= Robert Arthur (radio announcer) =

American journalist (born 1921)

Robert "Bob" Arthur (June 21, 1921 – March 25, 1997) was a radio personality, a television newscaster and a motion picture actor. He is best remembered for partnering with Ken Minyard on the "Ken and Bob Company" morning radio program on KABC-AM (790) Los Angeles, California, from 1973 to 1990. The pair coined the popular term "EGBOK" meaning “everything’s gonna be OK.”

As an actor, Arthur had roles in The Naked Gun: From the Files of Police Squad! (1988), True Confessions (1981), and Skin Deep (1989)

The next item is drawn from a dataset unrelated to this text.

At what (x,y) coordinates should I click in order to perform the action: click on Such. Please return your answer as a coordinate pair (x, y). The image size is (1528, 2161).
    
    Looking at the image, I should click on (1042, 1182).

Born Joseph Arthur Prince in Kansas, Arthur studied journalism in college and began his career in Wichita. He was an anchorman at KOAT-TV in Albuquerque, New Mexico before coming to Los Angeles in the mid-1960s to work for KTLA/Channel 5. He later moved to LA's KNX radio, and after two years at KNX, he moved to LA's KABC radio in 1969 as a newsman.
He retired in 1990, to devote more time to a project setting up care homes for Alzheimer's patients in Long Beach. Arthur died March 25, 1997, at his home in Albuquerque.

For their contribution to radio, Bob Arthur and Ken Minyard were awarded a Star on the Hollywood Walk of Fame at 6808 Hollywood Boulevard in Hollywood, California.